And, I'd make a 1/64 Jupiter 2 model. Not the Polar Lights version. Mine would have interior detail only on the upper deck. The landing gear legs would be connected, so that deploying or retracting one would also move the others. The main hatch would slide open, and it would also have rotating core and dome lights. The lights would be operated by a simple motor drive.

It would come with Robinson figures, a chariot, and two or three cardstock displays. The cardstock store sales display would be of the launch tower, with the gantries.


----------



## Dave Hussey (Nov 20, 1998)

Hi ScotPens! 

I also coulld not understand why Aurora never did a nice Proteus kit. I'm not sure of the origins of Wilco's Proteus kit; perhaps if Sarge sees this he could comment. 

While the Wilco Proteus may have some inaccuracies, I can certainly attest that it builds up into a very nice kit. Check out the pics in My Gallery.

Cheers!
Dave


----------



## ChrisW (Jan 1, 1970)

I always wanted to see alot of Aurora's 1/32nd cars series up scaled and detailed for 1/24 scale, but keep the same box art.


----------



## Lee Staton (May 13, 2000)

In my turn in the driver's seat I'd try to come up with inexpensive kits that young beginners of 2007 might want to have. Like a Worlds of Warcraft line and perhaps kits from the new animated Batman. We might have to do internet distribution, since our target market doesn't go into hobby shops. I'd spend the money on very detailed and helpful instructions that would help modelers have a successful first build--not compromise on a single exploded view where kids can't tell how to put the parts together. Maybe the kits would be prefinished.
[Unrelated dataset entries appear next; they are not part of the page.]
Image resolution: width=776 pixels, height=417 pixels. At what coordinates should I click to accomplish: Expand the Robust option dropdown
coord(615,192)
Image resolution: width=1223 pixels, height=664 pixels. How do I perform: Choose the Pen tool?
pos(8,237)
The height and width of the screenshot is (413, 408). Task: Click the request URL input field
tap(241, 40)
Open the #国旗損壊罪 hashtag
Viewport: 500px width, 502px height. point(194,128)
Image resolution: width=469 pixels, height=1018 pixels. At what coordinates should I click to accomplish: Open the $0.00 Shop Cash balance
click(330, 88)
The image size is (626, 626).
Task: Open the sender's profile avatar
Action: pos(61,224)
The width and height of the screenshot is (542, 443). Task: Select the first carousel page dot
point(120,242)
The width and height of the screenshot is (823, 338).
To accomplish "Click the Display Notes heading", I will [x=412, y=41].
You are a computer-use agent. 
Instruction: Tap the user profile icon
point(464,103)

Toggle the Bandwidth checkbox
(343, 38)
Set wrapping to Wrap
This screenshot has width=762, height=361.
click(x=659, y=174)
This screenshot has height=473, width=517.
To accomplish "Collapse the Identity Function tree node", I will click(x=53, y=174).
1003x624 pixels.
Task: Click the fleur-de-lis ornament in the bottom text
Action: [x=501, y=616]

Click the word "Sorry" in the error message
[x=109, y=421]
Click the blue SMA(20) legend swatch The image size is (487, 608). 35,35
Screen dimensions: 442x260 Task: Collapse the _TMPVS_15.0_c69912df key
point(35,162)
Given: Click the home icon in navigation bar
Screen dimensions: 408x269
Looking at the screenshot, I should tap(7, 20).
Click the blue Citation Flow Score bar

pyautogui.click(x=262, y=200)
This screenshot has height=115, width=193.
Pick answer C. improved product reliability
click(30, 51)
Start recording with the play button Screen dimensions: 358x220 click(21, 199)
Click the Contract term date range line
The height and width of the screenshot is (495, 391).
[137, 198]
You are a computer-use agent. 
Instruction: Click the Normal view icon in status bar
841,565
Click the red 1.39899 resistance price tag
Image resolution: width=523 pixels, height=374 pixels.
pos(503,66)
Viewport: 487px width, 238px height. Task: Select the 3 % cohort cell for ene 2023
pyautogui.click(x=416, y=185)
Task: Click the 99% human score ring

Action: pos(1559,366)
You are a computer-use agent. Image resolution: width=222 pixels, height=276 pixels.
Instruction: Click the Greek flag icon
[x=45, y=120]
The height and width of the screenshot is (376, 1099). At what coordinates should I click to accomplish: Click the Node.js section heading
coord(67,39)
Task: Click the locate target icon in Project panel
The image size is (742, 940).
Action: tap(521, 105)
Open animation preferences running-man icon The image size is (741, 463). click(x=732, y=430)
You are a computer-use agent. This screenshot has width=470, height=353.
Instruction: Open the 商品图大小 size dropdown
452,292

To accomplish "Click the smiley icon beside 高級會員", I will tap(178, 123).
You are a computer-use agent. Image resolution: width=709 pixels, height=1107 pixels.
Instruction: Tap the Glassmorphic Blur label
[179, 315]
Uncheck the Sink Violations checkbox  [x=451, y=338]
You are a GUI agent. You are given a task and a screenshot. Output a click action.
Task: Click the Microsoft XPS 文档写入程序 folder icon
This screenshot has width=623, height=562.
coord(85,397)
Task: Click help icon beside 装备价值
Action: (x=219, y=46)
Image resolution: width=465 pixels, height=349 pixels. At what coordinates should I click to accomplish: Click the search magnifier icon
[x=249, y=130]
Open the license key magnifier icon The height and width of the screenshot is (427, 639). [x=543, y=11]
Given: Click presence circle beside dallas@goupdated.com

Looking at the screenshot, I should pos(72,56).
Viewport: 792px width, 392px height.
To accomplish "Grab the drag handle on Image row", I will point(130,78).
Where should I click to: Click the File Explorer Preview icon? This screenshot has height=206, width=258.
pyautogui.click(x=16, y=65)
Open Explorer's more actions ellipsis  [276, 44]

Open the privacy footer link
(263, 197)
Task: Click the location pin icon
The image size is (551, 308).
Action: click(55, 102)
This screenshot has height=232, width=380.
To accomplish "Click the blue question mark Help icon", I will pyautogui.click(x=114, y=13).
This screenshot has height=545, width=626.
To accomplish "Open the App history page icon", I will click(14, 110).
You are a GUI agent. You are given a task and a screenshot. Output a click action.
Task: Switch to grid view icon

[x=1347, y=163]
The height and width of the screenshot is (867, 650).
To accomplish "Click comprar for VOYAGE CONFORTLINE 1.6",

The goal wouldn't be to appease old duffers like us, but to do a huge favor to a younger generation by giving THEM stuff that they think is cool and affordable. Those of us who grew up with Aurora's inexpensive, easy-to-build kits of subjects targeted directly to us really had it made. Having worked the Make & Take at WonderFest, I do believe that youngsters can be brought to modeling.

Call me optimistic. Hey, this is fantasy anyhow!

Lee


----------



## Mark McGovern (Apr 25, 1999)

Lottery tickets? I doan need no steenkeeng lottery tickets. I'm saving _my_ money to buy the kits manufactured by whichever of you guys wants to drain the fun out of his hobby by running a model company. As the great Homer Simpson has said, "If it's hard it's not worth doing!"


----------



## John P (Sep 1, 1999)

Advertise in Toy Fare, Anime Insider, Kitbuilder, Amazing Figure Modeler, Finescale, Marvel and DC comics.

I'm just gonna go on record as being opposed to pre-paints. I didn't need it when I was a kid, and it encouraged the kids to develop the skill. Maybe mold kits aimed at younger kids in different color plastics like Matchbox plane kits, but encourage some minor detail painting to whet their appetite.


----------



## Duck Fink (May 2, 2005)

John P said:


> Advertise in Toy Fare, Anime Insider, Kitbuilder, Amazing Figure Modeler, Finescale, Marvel and DC comics.
> 
> I'm just gonna go on record as being opposed to pre-paints. I didn't need it when I was a kid, and it encouraged the kids to develop the skill. Maybe mold kits aimed at younger kids in different color plastics like Matchbox plane kits, but encourage some minor detail painting to whet their appetite.


I am with you on the "no pre-paints" That was something that I was not fond of when PL turned to that. OR any other company.


----------



## SPINDRIFT62 (May 29, 2006)

Ok here is my two cents on this. I would get the rights for Back to the Future III and produce a model of the Doc Brown Time Travel Train complete with lights and moving parts with diorama and all six figures. One can dream.


----------



## toyroy (Jul 17, 2005)

Lee Staton said:


> In my turn in the driver's seat I'd try to come up with inexpensive kits that young beginners of 2007 might want to have. Like a Worlds of Warcraft line and perhaps kits from the new animated Batman...


I think the Make & Take is really nice. Do kids like historical subjects, like the Spirit of St. Louis plane?


----------



## toyroy (Jul 17, 2005)

Mark McGovern said:


> ...As the great Homer Simpson has said, "If it's hard it's not worth doing!"


Profundity, thy name is Homer.


----------



## Trek Ace (Jul 8, 2001)

I would reissue many of the above-mentioned kits, plus a few others, in addition to the Aurora Sea Lab kit.


----------



## Jimmy B (Apr 19, 2000)

Not a single one of my trusted predecessors has mentioned Zorro or the Bloodthirsty Pirates. You are all fired


----------



## Trek Ace (Jul 8, 2001)

Trek Ace said:


> I would reissue many of the above-mentioned kits, _*plus a few others*_, in addition to the Aurora Sea Lab kit.


Like I said.


----------



## John P (Sep 1, 1999)

I was gonna say Zorro, but I figgered I'd wait and let Zorro say Zorro.



Zorro.


----------



## Lee Staton (May 13, 2000)

ToyRoy, they don't teach history to kids anymore! They wouldn't know what the Spirit of St. Louis is!

John P, I don't like prepaints either! They rate right up there with stickers instead of decals!

But have you taken a kid with a model to paint to the hobby shop lately? The dang paints cost twice what the model did! In thinking entry level I was only trying to take away a barrier at the earliest beginner level. When I was a kid I had fits trying to neatly paint the stripes on the Spindrift. No problems painting the rest of the model. So if only that part had been pre-finished....


----------